[Required work]:
a – Return everything from "Sunday December 6th" down to "at 08:00 UTC." in the tournament report, copied without changes.
b – Answer these questions from the tournament report:
(i) What board size was used?
(ii) Whose work is gomorra9?
(iii) Which program failed to join its round 1 game against kiseki?

Fifty-fourth KGS Computer Go Tournament

Sunday December 6th 2009

These results also appear on an official KGS page which links to the records of all the games.


format12-round Swiss
board size9×9
time9 minutes plus 25/20s


The first round started at 08:00 UTC.

Result table


The numbers in these tables do not add up as you
might expect. This is because a player that does
not show up for a round still receives half a point
for the "bye", while its opponent received a full point.

We welcomed two new progams that have not competed in these events before. Kiseki is the work of Yasuo Hirooka, and gomorra9 is the work of Lars Schäfers.

Zengg9 is a version of Zen (created by 'Yamato') with enhancements by Hideki Kato.

PNUGo is a build of GNU Go, entered by Petr Baudiš.

Aloril entered his usual collection of weaker bots, and allowed me to remove IdiotBot if it would make the numbers even.

Break9 was registered at the start of the event, but this was my mistake. I removed it before round 2.


In round 1, ManyFaces2 did not join its game against kiseki, and lost by default.

[Extracted information]:

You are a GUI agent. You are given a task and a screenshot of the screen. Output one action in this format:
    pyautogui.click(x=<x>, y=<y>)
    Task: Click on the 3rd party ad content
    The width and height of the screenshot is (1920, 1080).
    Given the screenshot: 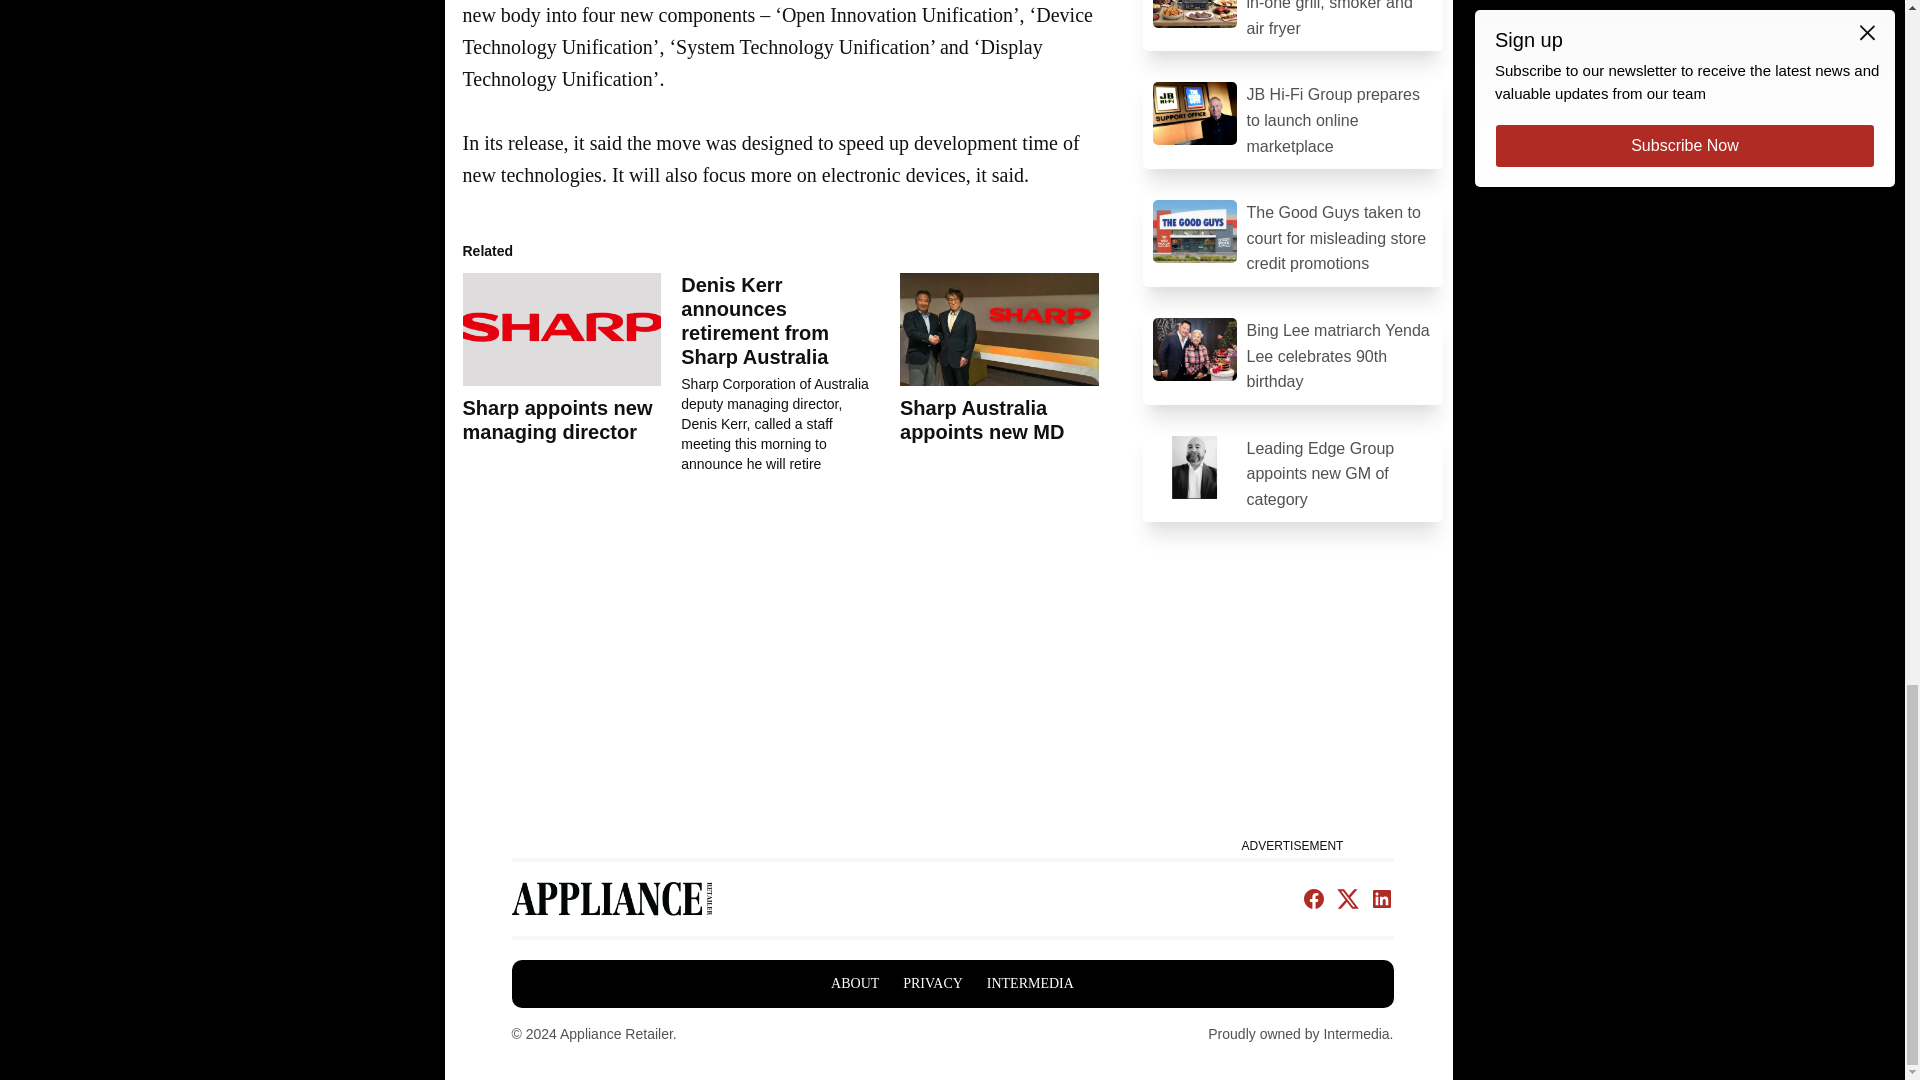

[Answers for this exercise]:
a –
Sunday December 6th 2009

These results also appear on an official KGS page which links to the records of all the games.


format12-round Swiss
board size9×9
time9 minutes plus 25/20s


The first round started at 08:00 UTC.

b –
(i) 9×9
(ii) Lars Schäfers
(iii) ManyFaces2